Op 11 maart 1941 wordt mijn moeders oudste broer Frits geplaatst
op de HM Isaäc Sweers, een torpedobootjager. Het schip is in Engeland
afgebouwd. Op 29 mei 1941 wordt het in bedrijf gesteld, Frits hoort dus bij de
eerste bemanning. Eerst gaan ze oefenen en daarna convooien escorteren, in
augustus zelfs korte tijd samen met de Heemskerck.
In september 1941 wordt het schip ingedeeld bij Force H,
gestationeerd in Gibraltar. Vanaf die tijd opereert Frits vooral in de
Middellandse Zee, eerst aan de westkant, later aan de oostkant. Het doel
daarvan was om vijandelijke aanvoerwegen overzee af te snijden.
HM Isaäc Sweers
In januari 1942 wordt de Isaäc Sweers naar Oost Indië
gestuurd. Onderweg ligt het schip in Colombo in een dok, waar het opnieuw de
Heemskerck tegenkomt, op weg naar Indië. De Isaäc Sweers kan nog niet weg uit
Colombo, en de Heemskerck komt uiteindelijk te laat voor de slag in de Javazee
die op 27 februari 1942 wordt uitgevochten en verloren. Amerika, Australië,
Engeland en Nederland willen ermee voorkomen dat Japan Nederlands Indië
inneemt. De geallieerde vloot, onder commando van Karel Doorman, gaat echter
kansloos ten onder. Daarbij vallen veel Nederlandse slachtoffers.
De Heemskerck wordt teruggeroepen naar Colombo. Daarna
worden de Heemskerck en de Isaäc Sweers allebei ingedeeld bij de Eastern Fleet.

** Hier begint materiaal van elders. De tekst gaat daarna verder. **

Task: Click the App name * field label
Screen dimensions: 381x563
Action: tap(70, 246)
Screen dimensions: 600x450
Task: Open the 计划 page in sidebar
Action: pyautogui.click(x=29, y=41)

Ze ontkomen aan de Japanners, liggen een poosje in de geallieerde basis op Addu
Atoll (een van de Malediven) en later in Kilindini, bij Mombasa. Daar gaan ze
uit elkaar: de snelle divisie, waaronder de Heemskerck, blijft in de Indische
wateren, de Isaäc Sweers gaat via Freetown naar Engeland voor reparatie.

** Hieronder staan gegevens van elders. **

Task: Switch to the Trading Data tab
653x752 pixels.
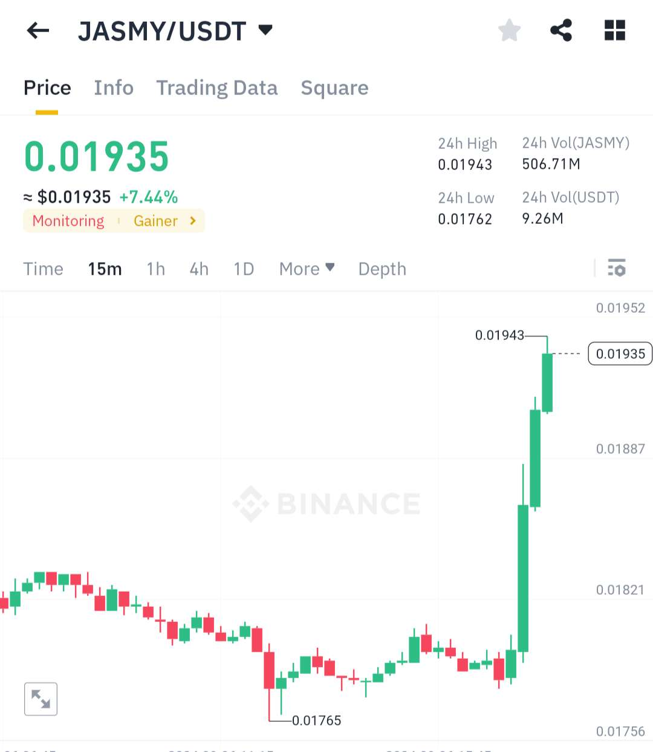Action: pos(217,88)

Na die reparatie en een korte oefenperiode vertrekt de Isaäc
Sweers weer naar Gibraltar voor de operatie Torch onder leiding van Eisenhower,
die Noord-Afrika in handen wil krijgen. Daarvoor is een grote concentratie
schepen nodig. In de maand november 1942 heeft De Isaäc Sweers het druk. Het
schip zoekt vijandelijke onderzeeboten, redt overlevenden van de gezonken Nieuw
Zeeland, brengt die naar Gibraltar en laadt dan op 12 november olie, op volle
zee. In de vroege ochtend van 13 november 1942 wordt het schip getroffen door
twee torpedo’s van een Duitse U-boot. De Isaäc Sweers staat meteen aan stuurboord
in brand, waardoor veel reddingssloepen niet meer bereikbaar zijn. De bemanning
krijgt het bevel het schip te verlaten. Velen springen het water in, waar de uit
het schip weggelekte olie drijft en ongetwijfeld in brand vliegt. Er zijn 52 overlevenden
en daar hoort Frits niet bij.
Wanneer hoort het thuisfront dit? Op de persoonskaart van
Frits staat dat het Rode Kruis op 15 december 1942 verzoekt zijn echtgenote in
te lichten: vermist, zeer waarschijnlijk omgekomen. Wanneer hoort Gerrit het?
Ik weet het niet, zoals ik ook niet weet of de broers elkaar gesproken hebben
op de momenten waarop ze elkaar in de oorlog zijn tegengekomen. Ik vermoed dat
ze elkaar in februari 1942 in Colombo voor het laatst hebben gezien. Frits
wordt pas na de oorlog officieel dood verklaard. Op 16 april 1946 ontvangt zijn
vrouw een brief van J. M. de Booy, Minister van Marine.
Mijn moeder vertelde altijd dat Koos altijd wilde weten of haar
zoon veilig voorbij Gibraltar was. Welke zoon? Gerrit misschien, nadat Frits ‘350
mijl beoosten Gibraltar’ ten onder was gegaan?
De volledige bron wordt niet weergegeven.